WHAT THE EXERCISE ASKS
Word for word, set down every line of the entries below from the line with "This screenshot has height=692, width=1459." to the line with "You are a computer-use agent. This", including both, and no other line.

THE DATA
========

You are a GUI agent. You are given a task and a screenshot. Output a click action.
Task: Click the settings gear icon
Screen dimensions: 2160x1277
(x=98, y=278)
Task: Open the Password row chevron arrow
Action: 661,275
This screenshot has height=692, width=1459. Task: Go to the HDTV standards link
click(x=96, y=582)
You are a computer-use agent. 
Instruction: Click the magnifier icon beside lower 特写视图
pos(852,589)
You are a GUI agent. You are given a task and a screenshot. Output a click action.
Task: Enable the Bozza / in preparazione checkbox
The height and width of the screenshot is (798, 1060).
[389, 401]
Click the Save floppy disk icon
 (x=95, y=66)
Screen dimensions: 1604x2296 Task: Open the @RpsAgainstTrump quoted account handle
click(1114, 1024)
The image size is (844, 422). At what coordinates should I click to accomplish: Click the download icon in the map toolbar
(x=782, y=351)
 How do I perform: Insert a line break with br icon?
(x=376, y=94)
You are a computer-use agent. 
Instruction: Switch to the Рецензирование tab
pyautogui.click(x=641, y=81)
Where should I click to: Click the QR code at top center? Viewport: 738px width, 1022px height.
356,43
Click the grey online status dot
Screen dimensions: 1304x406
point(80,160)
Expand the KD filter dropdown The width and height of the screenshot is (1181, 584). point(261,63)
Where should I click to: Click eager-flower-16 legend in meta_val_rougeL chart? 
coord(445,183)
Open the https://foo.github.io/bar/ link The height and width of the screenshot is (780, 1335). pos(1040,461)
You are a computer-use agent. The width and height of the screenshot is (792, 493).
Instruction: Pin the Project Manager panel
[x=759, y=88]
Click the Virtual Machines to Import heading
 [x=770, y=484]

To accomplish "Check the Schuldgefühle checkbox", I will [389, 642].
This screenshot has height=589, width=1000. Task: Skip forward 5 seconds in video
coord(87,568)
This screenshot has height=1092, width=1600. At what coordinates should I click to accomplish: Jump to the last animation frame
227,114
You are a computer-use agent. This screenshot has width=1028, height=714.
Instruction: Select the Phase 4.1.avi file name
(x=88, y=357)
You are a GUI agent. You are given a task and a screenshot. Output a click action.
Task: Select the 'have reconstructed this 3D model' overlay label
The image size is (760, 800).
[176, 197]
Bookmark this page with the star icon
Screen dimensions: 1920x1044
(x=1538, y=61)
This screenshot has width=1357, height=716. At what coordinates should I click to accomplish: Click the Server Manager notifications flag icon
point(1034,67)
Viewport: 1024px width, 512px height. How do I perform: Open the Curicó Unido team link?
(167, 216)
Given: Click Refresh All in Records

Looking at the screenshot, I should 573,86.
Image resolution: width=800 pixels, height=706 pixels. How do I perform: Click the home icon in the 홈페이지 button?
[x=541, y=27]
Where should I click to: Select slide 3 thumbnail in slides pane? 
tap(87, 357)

========

OUTPUT FOR THIS TASK
This screenshot has height=692, width=1459. Task: Go to the HDTV standards link
click(x=96, y=582)
You are a computer-use agent. 
Instruction: Click the magnifier icon beside lower 特写视图
pos(852,589)
You are a GUI agent. You are given a task and a screenshot. Output a click action.
Task: Enable the Bozza / in preparazione checkbox
The height and width of the screenshot is (798, 1060).
[389, 401]
Click the Save floppy disk icon
 (x=95, y=66)
Screen dimensions: 1604x2296 Task: Open the @RpsAgainstTrump quoted account handle
click(1114, 1024)
The image size is (844, 422). At what coordinates should I click to accomplish: Click the download icon in the map toolbar
(x=782, y=351)
 How do I perform: Insert a line break with br icon?
(x=376, y=94)
You are a computer-use agent. 
Instruction: Switch to the Рецензирование tab
pyautogui.click(x=641, y=81)
Where should I click to: Click the QR code at top center? Viewport: 738px width, 1022px height.
356,43
Click the grey online status dot
Screen dimensions: 1304x406
point(80,160)
Expand the KD filter dropdown The width and height of the screenshot is (1181, 584). point(261,63)
Where should I click to: Click eager-flower-16 legend in meta_val_rougeL chart? 
coord(445,183)
Open the https://foo.github.io/bar/ link The height and width of the screenshot is (780, 1335). pos(1040,461)
You are a computer-use agent. The width and height of the screenshot is (792, 493).
Instruction: Pin the Project Manager panel
[x=759, y=88]
Click the Virtual Machines to Import heading
 [x=770, y=484]

To accomplish "Check the Schuldgefühle checkbox", I will [389, 642].
This screenshot has height=589, width=1000. Task: Skip forward 5 seconds in video
coord(87,568)
This screenshot has height=1092, width=1600. At what coordinates should I click to accomplish: Jump to the last animation frame
227,114
You are a computer-use agent. This screenshot has width=1028, height=714.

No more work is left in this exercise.